Bert balked. Normally, he never would have disrespected an elder in such an overt manner. The coat... the coat!

“Wise crack at me, will you?!” the skulker cricked. “Do you find... deep frying... amusing?!”

***
“Is he still out there?”

Minion #2 peered over the rubber-plated windowsill. Thick glasses partly obscured his vision, but he could still see well enough to saliently shout “yes” with almost 100% certainty.

“Then we must begin immediately!” Excel Portmanteau shoved the disheveled scientist to into an adjacent coat rack. “Crank up the deep fryer!”

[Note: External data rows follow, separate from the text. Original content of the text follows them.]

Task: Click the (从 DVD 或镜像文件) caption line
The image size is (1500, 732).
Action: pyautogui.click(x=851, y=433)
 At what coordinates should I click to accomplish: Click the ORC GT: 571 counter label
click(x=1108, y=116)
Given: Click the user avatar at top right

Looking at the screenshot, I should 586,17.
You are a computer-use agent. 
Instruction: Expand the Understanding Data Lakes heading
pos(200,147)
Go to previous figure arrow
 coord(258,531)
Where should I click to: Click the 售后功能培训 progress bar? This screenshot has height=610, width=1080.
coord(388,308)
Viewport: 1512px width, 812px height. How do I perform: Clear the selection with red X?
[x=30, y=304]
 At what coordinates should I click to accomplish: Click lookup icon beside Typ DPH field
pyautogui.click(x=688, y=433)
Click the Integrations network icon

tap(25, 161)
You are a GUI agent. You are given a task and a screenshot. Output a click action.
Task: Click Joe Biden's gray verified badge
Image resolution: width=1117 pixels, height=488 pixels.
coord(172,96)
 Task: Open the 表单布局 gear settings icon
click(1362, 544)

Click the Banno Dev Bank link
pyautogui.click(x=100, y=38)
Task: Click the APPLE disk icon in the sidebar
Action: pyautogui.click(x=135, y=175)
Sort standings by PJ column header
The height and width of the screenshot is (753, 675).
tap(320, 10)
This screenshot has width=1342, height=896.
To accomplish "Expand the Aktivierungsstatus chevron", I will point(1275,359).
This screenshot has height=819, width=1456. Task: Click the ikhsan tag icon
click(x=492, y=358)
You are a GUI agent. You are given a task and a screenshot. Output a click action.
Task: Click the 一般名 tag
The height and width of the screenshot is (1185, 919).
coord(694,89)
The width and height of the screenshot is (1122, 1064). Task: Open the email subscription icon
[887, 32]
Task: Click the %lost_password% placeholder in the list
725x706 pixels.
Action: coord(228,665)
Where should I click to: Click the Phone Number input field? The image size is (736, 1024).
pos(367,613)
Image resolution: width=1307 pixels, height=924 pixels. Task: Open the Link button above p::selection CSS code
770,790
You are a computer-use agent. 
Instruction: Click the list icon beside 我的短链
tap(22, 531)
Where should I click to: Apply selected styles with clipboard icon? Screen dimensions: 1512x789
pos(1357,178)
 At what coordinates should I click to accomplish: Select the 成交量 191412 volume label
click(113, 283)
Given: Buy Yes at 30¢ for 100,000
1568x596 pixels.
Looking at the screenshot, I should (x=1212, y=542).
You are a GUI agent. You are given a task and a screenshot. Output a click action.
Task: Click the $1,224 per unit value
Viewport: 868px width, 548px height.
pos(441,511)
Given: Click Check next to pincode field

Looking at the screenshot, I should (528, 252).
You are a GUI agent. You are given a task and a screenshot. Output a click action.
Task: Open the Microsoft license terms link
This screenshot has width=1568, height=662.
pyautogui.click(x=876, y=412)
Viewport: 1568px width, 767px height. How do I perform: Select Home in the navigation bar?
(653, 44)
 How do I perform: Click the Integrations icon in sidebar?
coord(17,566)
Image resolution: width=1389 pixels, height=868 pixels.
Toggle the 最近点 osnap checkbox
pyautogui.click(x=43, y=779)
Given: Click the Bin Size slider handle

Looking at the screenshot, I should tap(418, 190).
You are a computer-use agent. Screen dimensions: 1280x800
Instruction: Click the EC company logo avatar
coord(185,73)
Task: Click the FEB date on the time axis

Bigfoot sighed the sigh of ages, nervously bending his bestial neck to the infernal machine, watching it churn to life. If Portmanteau succeeded, and Bigfoot was deep fried, who would patrol the Rockies?!

“You- you-” Bigfoot sputtered, but he was stuck in neutral while Portmanteau was already in four wheel drive. “You will fail! Bert Crandle is about to-”

“Get totally destroyed by my regiment of highly trained skulkers!” Excel chuckled, aware at the irony of a laughing mime. “I’ve sent only the most qualified; they are all immune to nature, and even if they fail, the building is inscape-proof! In a mere matter of minutes, this monitor will moan with merriment as my meticulous plan meets its monumental apex!”

Fire!

The sasquash groaned, resigned to his delicious fate. After decades of loyal service... two world wars... all for naught.

“Looking for me, you hideous glass wall-walker?!”

Hope burned through Bigfoot’s varicose veins; Portmanteau nearly choked on a kernel of popcorn chicken, spraying the control console with batter. Sparks jumped from one end of the panel to the other. The lights flickered on and off. Somewhere, a wolf howled and a machine whirred.

“Agent Crandle! I thought the company picnic wasn’t for another two weeks,” Portmanteau laughed, his attempt at small talk an abysmal failure. “How did you enter my inscape-proof laboratorium?!”

“Simple,” the hair-covered nanite construct sneered. “Teleportation! I have the ability to move matter wherever I want it to be!”

“Even quarks? That violates the uncertainty principle!” Excel gasped. As a quantum physicist, he couldn’t allow such information to be made public. Even if it meant self-destructing the whole complex.

“Whatever. Now, at long last, the reign of the mime is over!” Bert extended his super-arms, ripping the binds off Bigfoot’s bulky peg-legs. With a roar, the behemoth lumbered to his clown-faced jailer, hoisting the mime king up by his petard.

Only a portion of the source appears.